相場を見てニヤニヤすることが最近の日課となっている経済系の院生です。専攻は会計で、普段は色んな会社の経理・決算申告・労務・M&A実行フェーズ~PMIをやったりしています。お仕事募集しています(乞食)。

さて、8/5(mon)の株価暴落が起こった理由を自分なりに考えてみたので、備忘録も兼ねて文字に起こしてみたいと思います。また、この記事ではマクロ経済・金融の話をちゃんとしません。心で語ります。理由は以下の通りです。
⑴理論やモデルの話は、一般的に面白くないとされている
⑵noteで数式入力する方法をよくわかっていない
⑶図表を作るのが面倒(何時間も記事を書きたくない)
⑷マクロや金融の専門家から指摘されるのが怖い
⑸心で語らねえと、何も始まらねえ
本編へレッツゴー!!

なんでこんなことに……理由は4つ!

⑴米国経済に対する妄信の崩壊

まずは「アメリカの景気の雲行きが怪しくなったので、日本の株価が下がった」という分かりづらい言説を、自分なりに丁寧に読み解いていきます。では開始!

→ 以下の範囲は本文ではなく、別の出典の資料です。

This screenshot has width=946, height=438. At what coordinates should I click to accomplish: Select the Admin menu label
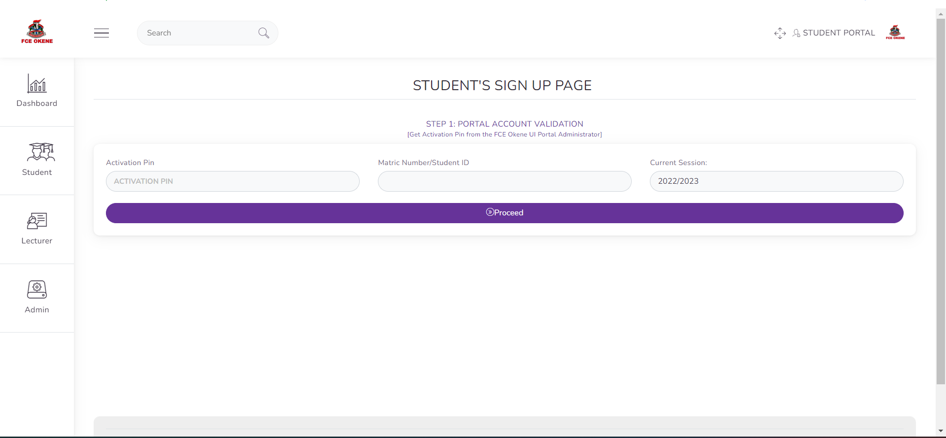37,310
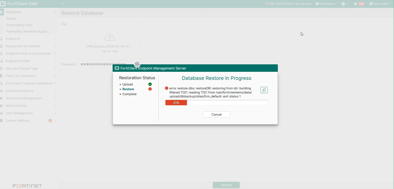Click the green check icon beside Upload step
Image resolution: width=394 pixels, height=189 pixels.
click(x=150, y=84)
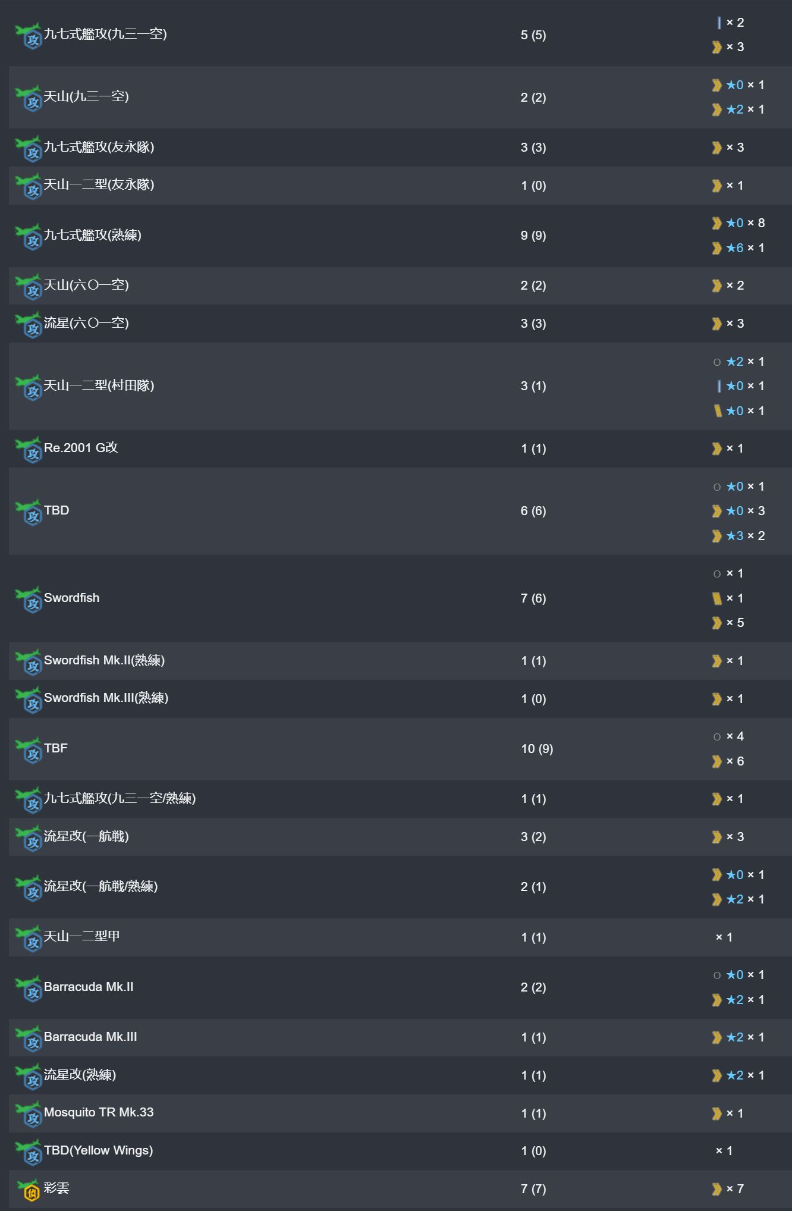Click aircraft icon next to Swordfish Mk.II(熟練)
The height and width of the screenshot is (1211, 792).
[28, 661]
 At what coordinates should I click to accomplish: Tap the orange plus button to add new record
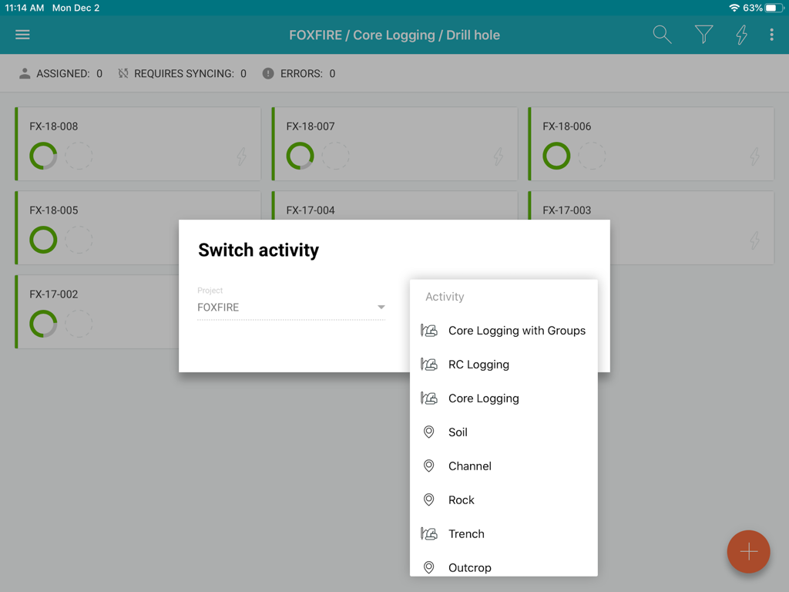coord(748,552)
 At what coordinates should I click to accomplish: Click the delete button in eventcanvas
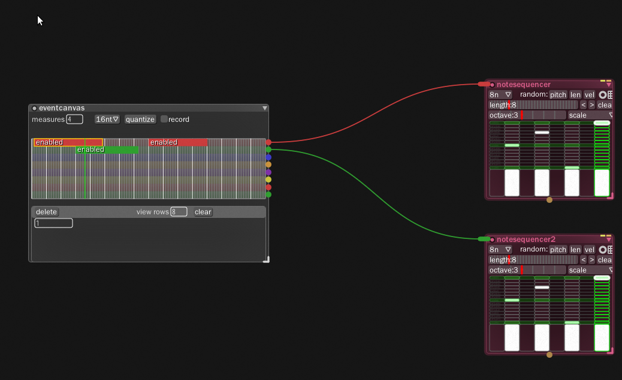click(46, 211)
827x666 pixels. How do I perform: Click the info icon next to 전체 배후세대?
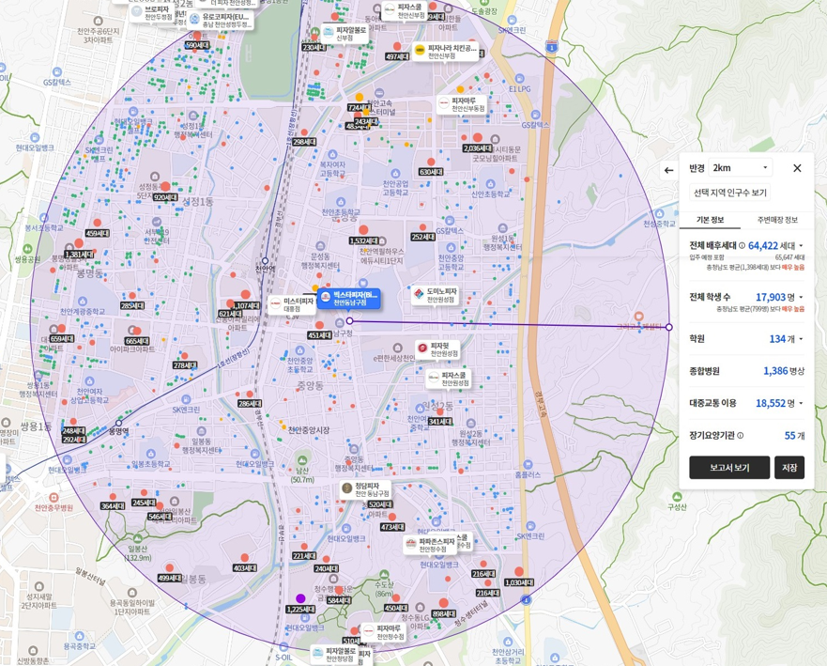click(743, 246)
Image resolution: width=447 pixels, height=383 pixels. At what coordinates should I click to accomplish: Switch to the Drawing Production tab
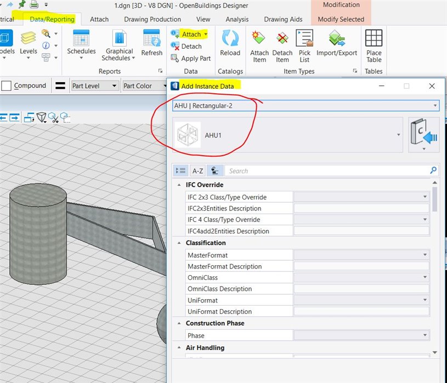pos(152,19)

少なくとも市場関係者の一定割合が「アメリカの景気はサイコーだぜ!だから金利は高いままでいいんだぜ!」と考えていたはずです。ぼくも数か月前まで似たようなことを考えていました。アメリカの景気が最高だと考えられる理由はたくさんあります。パッと思いつくだけでも、移民流入による人口増、保護主義政策により半導体や電池分野で投資増加、株高による家計の金融資産の増大など…… グレイト・アメリカですね。

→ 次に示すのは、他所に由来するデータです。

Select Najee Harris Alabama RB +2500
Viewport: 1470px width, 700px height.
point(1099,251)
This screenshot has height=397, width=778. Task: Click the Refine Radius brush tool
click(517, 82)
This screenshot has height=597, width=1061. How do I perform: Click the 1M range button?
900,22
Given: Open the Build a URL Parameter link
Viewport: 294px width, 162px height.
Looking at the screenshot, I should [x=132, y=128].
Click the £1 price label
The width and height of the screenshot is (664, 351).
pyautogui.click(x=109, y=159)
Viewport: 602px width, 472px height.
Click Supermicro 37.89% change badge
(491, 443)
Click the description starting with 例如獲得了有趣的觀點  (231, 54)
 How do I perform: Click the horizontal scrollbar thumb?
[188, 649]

しかし、米国経済に対する妄信は8/2の夜に崩壊することとなります。

サームルール関連のやや難しめの話は飛ばしましょう。ひとまずは「米国の失業率が思ったより悪かったら、景気悪くなるかも」ということを理解していればOKです。
今回の場合、予想以上に米国の失業率が高かったので「アメリカも景気後退入りだ~」という見方が強くなりました。そうなると、FRB(米連邦準備制度理事会)としては
⑴金利を下げる
⑵お金を借りやすくする
⑶投資促進
⑷好景気
といったシナリオを望み、大統領選を待たず、利下げを目論む可能性があります(これ以外のシナリオも無数に存在しますが、ひとまず無視)。
FRBが金利を下げるとなると、次は投資家たちが次のようなシナリオを想像します。
⑴米金利下げ
⑵金利下がれば、当然米ドルを有することの旨味低減
⑶日本円でも持つか~となる
⑷円高ドル安
⑸「円安に支えられていた日本企業の業績悪くなるのでは」「円安だと日本株は割安だったのに」と考える投資家が増える
⑹日本株売り進行、そして日本株安へ……
こうして、米雇用統計が米金利へ、そして日本株へと影響していくのです。

⑵日銀の金融政策と総裁発言

日銀は、7/30~7/31の重要会合で「追加の利上げ」と「国債の購入を減らすこと」を決定しました。
これらはどちらも日本国内の金利上昇に寄与しますので
⑴日本国内の金利上昇
⑵金利上がったので円の旨味UP
⑶ドル売り円買いするか~
⑷円高ドル安
⑸「円安に支えられていた日本企業の業績悪くなるのでは」「円安だと日本株は割安だったのに」と考える投資家が増える
⑹日本株売り進行、そして日本株安へ……
という感じで、円高ドル安をもたらす可能性があります。また、しつこいですが「日本で金利上昇→お金借りづらくなる→企業の投資減少→景気減退→株価低迷」といった別のシナリオも考えられます。
とにかく、日銀の政策は金利の上昇と円高を促進するもので、その政策内容を知った投資家が日本株の下落を予想した、ということを抑えればOKです。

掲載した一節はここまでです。